Nel sentire comune, un uomo che uccide con premeditazione una povera ragazza con due/tre coltellate è senz’altro disumano e per questo non esiteremmo ad affermare che abbia agito con “crudeltà”. Figuriamoci quando le coltellate siano più numerose ed inflitte in un arco di tempo complessivo di venti minuti. Così, hanno suscitato diffusa indignazione le motivazioni della sentenza relativa alla condanna di Filippo Turetta ove i giudici hanno escluso l’aggravante dell’aver agito con crudeltà.
Ma nel diritto penale l’aggravante della crudeltà ha un’accezione tecnica diversa da ciò che si intende con tale parola nella lingua italiana e nel comune sentire. La sentenza della Corte di Assise, che ha condannato Turetta al massimo della pena, pur riconoscendo l’aggravante della premeditazione ed escludendo tutte le attenuanti, non ha riconosciuto l’ulteriore aggravante della crudeltà, nonostante la furia omicida si sia espressa con ben 75 coltellate.
La Cassazione, sin dal 2015 in occasione della sentenza nei confronti di Salvatore Parolisi per l’uccisione di Melania Rea, ha stabilito che per l’aggravante della crudeltà assume un ruolo rilevante l’intenzione. La giurisprudenza ha stabilito che non basta un’azione violenta, come colpire una persona ripetutamente, per configurare un comportamento particolarmente efferato. È necessario andare oltre la mera descrizione dei fatti e analizzare il contesto emotivo e psicologico dell’autore. L’intenzione diventa quindi il fulcro della valutazione: se l’omicida ha agito con l’intento di infliggere sofferenze superflue, il suo comportamento assume una connotazione ben più grave.

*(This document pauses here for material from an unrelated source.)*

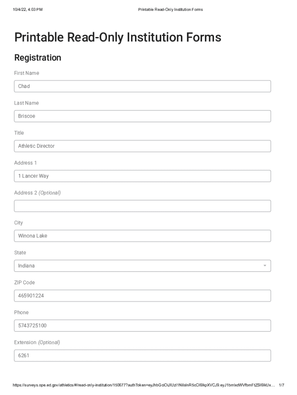Click the 10/4/22, 4:03 PM timestamp
The width and height of the screenshot is (297, 395).
(x=27, y=9)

La differenza tra un omicidio “normale” e uno particolarmente efferato risiede, dunque, nella volontà di infliggere dolore, nella scelta consapevole di prolungare la sofferenza della vittima. La mancanza di empatia e l’atteggiamento sadico diventano indicatori chiave per la qualificazione del reato. Questo principio non si limita a essere una mera astrazione legale, ma si traduce in una necessità di giustizia che riconosce la dignità della vittima e la gravità dell’atto compiuto.
Nel caso di Turetta la Corte ha invece escluso la circostanza aggravante dell’aver agito con crudeltà, «non essendovi elementi da cui poter desumere con certezza, e al dì là di ogni ragionevole dubbio, che egli volesse infliggere alla vittima sofferenze gratuite e aggiuntive».
La Corte ha affermato che «non sarebbe ammissibile la fissazione di una “soglia di coltellate” al di sopra della quale ritenere integrata l’aggravante in parola, essendo necessario l’esame delle modalità complessive dell’azione e del correlato elemento psicologico del reato posto in essere».
Anche alla luce di tali principi, la Corte di Assise ha proseguito osservando che «l’aver inferto settantacinque coltellate non si ritiene sia stato, per Turetta, un modo per crudelmente infierire o per fare scempio della vittima: l’imputato ha aggredito Giulia Cecchettin attingendola con una serie di colpi ravvicinati, portati in rapida sequenza e con estrema rapidità, quasi alla cieca».
I giudici hanno ritenuto che tale dinamica, «come detto certamente efferata, sia stata dettata, in quelle particolari modalità, non da una deliberata scelta dell’imputato ma essa sembra invece conseguenza della inesperienza e della inabilità dello stesso: Turetta non aveva la competenza e l’esperienza per infliggere sulla vittima colpi più efficaci, idonei a provocare la morte della ragazza in modo più rapido e “pulito”, così ha continuato a colpire, con una furiosa e non mirata ripetizione dei colpi, fino a quando si è reso conto che Giulia “non c’era più”».
Dunque secondo i giudici Turetta avrebbe inflitto le 75 coltellate non con l’intento di provocare dolore e sofferenza alla vittima ma perché era inesperto ed incapace di provocare la morte con pochi colpi ed immediatamente letali.